Directed Dialog vs. SLM

Grammar/Language Models

Finite State Grammars

Finite state grammars (FSGs) fully specify what the system can recognize, both specific words and the orders in which the words can appear. It is possible to automatically create some parts of FSGs (e.g., a list of movie titles), but in many cases designers create the grammars. FSGs are the typical grammar technology used in directed dialog applications.

test new text.

Statistical Language Models

Statistical language models (SLMs) also require full specification of the words they can recognize, but have a statistical rather than a full specification of word order, based on analyses regarding the frequency of occurrence of individual words, pairs of words (bigrams), and to some extent triplets of words (trigrams) (Jelinek, 1997). Natural language understanding applications that include SLMs also typically include components that perform statistical action classification, statistical parsing, and dialog management (Pieraccini, 2012).

Thus, SLMs allow for more flexibility in the interpretation of what callers say, especially in response to open-ended prompts such as “How may I help you?” This flexibility, however, can come at the price of generally higher development and maintenance cost than FSGs (Balentine, 2010; Pieraccini, 2010).

Prompting Styles

There are two major prompting styles – directed dialog (e.g., “Please select checking, savings, or money market”) and open-ended (“How may I help you” or “What would you like to do”).

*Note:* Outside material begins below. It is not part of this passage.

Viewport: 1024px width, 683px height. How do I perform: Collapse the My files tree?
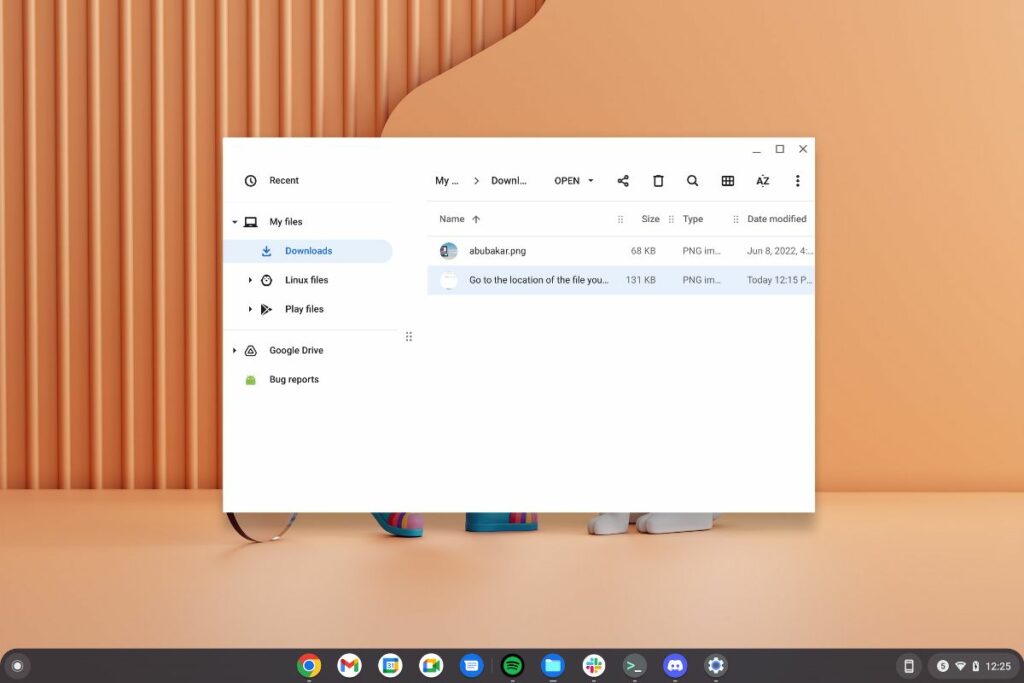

Because effective directed prompting makes very clear what the application can understand (Zoltan-Ford, 1991), the associated grammars (typically FSGs) can be very simple, making them easier to code and maintain (Boyce, 2008).

Taken to an extreme, however, a highly directed dialog with an overly simple grammar might be too restrictive and non-conversational (but, with careful design, can be both pleasant and effective for many tasks).

Some applications, especially those that have complicated menus to navigate to get to the menu terminals (the points in the task flow where a caller leaves the menu and gets routed to either a call center skill group or self-service application), may benefit from the use of more open-ended prompting supported by statistical language models (Byrne, 2003; Polkosky, 2005a, 2005b).

For specific guidance on the design of both kinds of prompts, see Chapter 5.

References

Balentine, B. (2010). Next-generation IVR avoids first-generation user interface mistakes. In W. Meisel (Ed.), Speech in the user interface: Lessons from experience (pp. 71–74). Victoria, Canada: TMA Associates.

Boyce, S. J. (2008). User interface design for natural language systems: From research to reality. In D. Gardner-Bonneau & H. E. Blanchard (Eds.), Human factors and voice interactive systems (2nd ed.) (pp. 43–80). New York, NY: Springer.

Byrne, B. (2003). “Conversational” isn’t always what you think it is. Speech Technology, 8(4), 16–19.

Jelinek, F. (1997). Statistical methods for speech recognition. Cambridge, MA: MIT Press.

Pieraccini, R. (2010). Continuous automated speech tuning and the return of statistical grammars. In W. Meisel (Ed.), Speech in the user interface: Lessons from experience (pp. 255–259). Victoria, Canada: TMA Associates.

Polkosky, M. D. (2005a). Toward a social-cognitive psychology of speech technology: Affective responses to speech-based e-service. Unpublished doctoral dissertation, University of South Florida.

Polkosky, M. D. (2005b). What is speech usability, anyway? Speech Technology, 10(9), 22–25.

Zoltan-Ford, E. (1991). How to get people to say and type what computers can understand. International Journal of Man-Machine Studies, 34, 527–547.